‘Binz’ serves up a luxurious little slice of sunshine
The best part about a new Solange album is that we’re always spoiled with movie-quality music videos to go with it. And with her latest release, When I Get Home, we practically got a full movie, a precisely choreographed half-hour long companion piece and surreal love letter to the artist’s origins in Houston’s Third Ward. Solange dropped five minutes of it on YouTube as a music video for “Almeda,” stitching together the “Nothing Without Intention” interlude with the standout song of the album, a Playboi Carti-featuring, jazzy flip on the chopped and screwed genre. The “Almeda” video is a well-oiled machine, with legions of dancers orbiting perfectly around Solange, Houston locales and even a fleet of DeLoreans.
While Solange deserves an immense level of respect for her dedication to precisely curating this mechanical aesthetic in her music videos and promotional material, an unedited and unrehearsed slice into the artist’s life can be a breath of fresh air. This is what we get with the music video for “Binz”: 86 seconds of Solange spinning, popping, twisting and twerking in front of a webcam.

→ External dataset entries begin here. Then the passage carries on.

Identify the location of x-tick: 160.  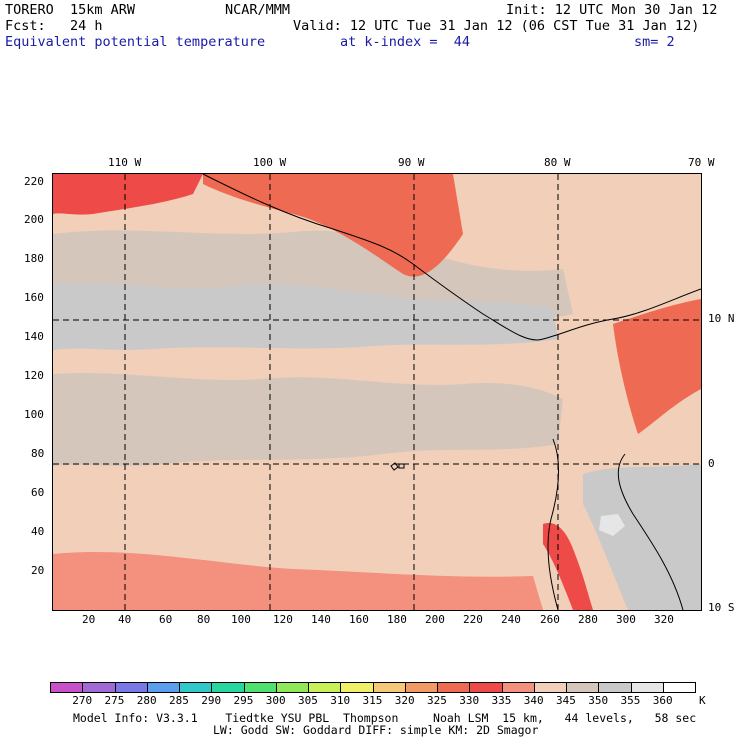
(359, 620).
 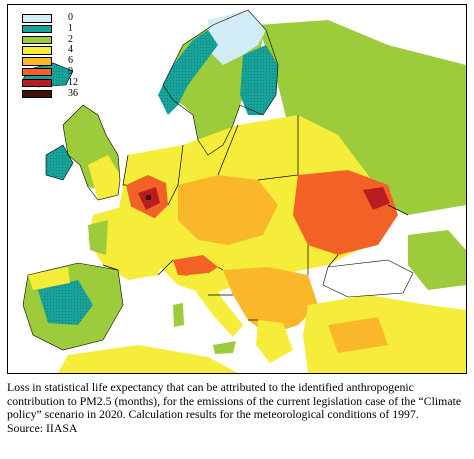 I want to click on region-turkey, so click(x=384, y=334).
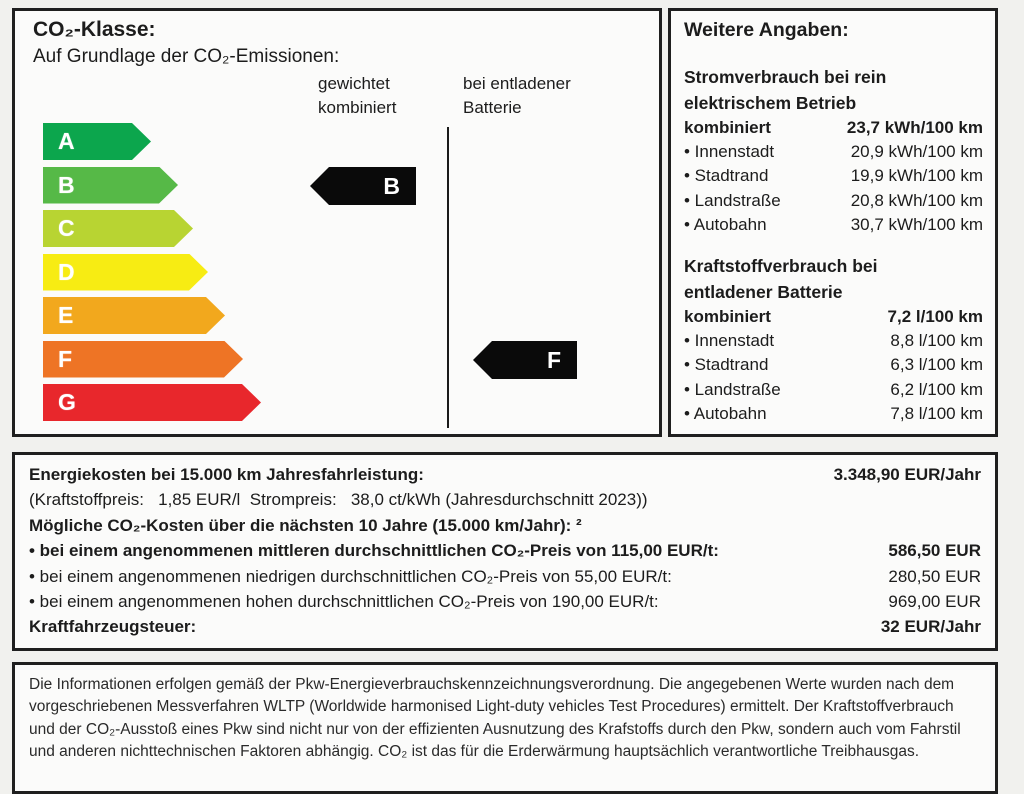  Describe the element at coordinates (66, 272) in the screenshot. I see `class-letter: D` at that location.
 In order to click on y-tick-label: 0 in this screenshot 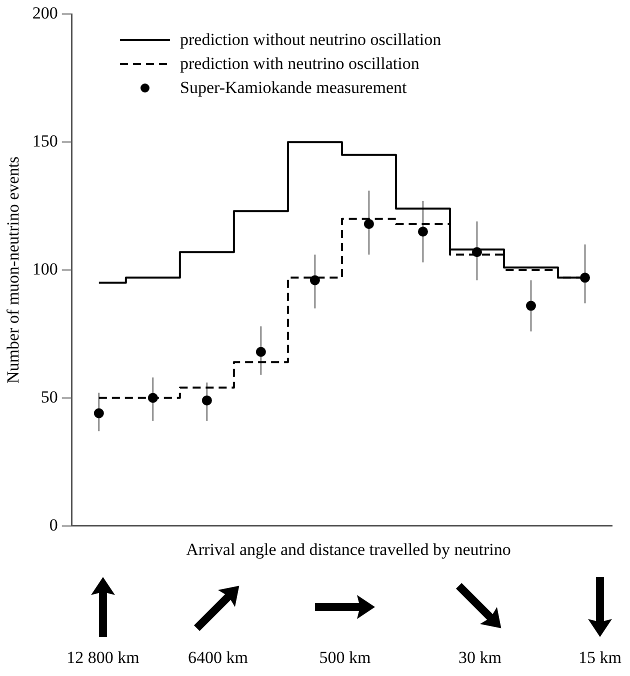, I will do `click(54, 524)`.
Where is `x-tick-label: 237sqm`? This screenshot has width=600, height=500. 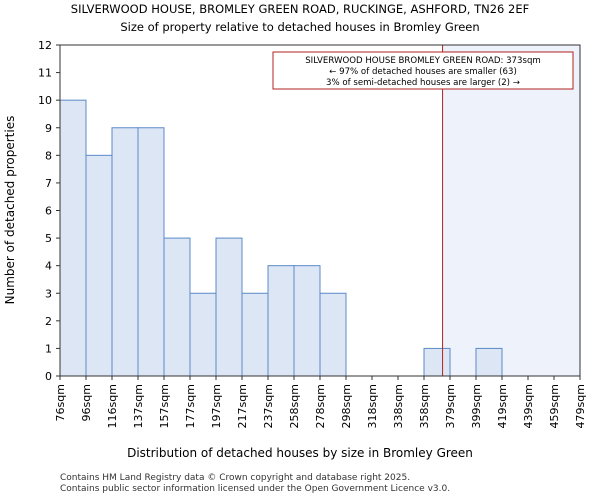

“Binz” is low quality, but it’s not low effort. To a particular eye, Solange’s movements could seem incredibly precise and purposeful, as she dances around in a variety of outfits that probably cost more than University tuition, but it still maintains a carefree vibe. There’s no better fit for the song — “Binz” breezes. It’s a lazy sprint, reveling in taking it slow. Solange doesn’t even bother to start her verse until halfway through: “I just wanna wake up to the suns and Saint Laurent / Hundred thousand dollars on the fronts and the blunts.” “Binz” is the sun breaking through the grey sky on a muzzy March day, warming us up to 90 degree afternoons but not giving them to us quite yet. Solange is aware the summer heat will soon creep through the clouds, and dances with an incessant smile on her face for what’s to come.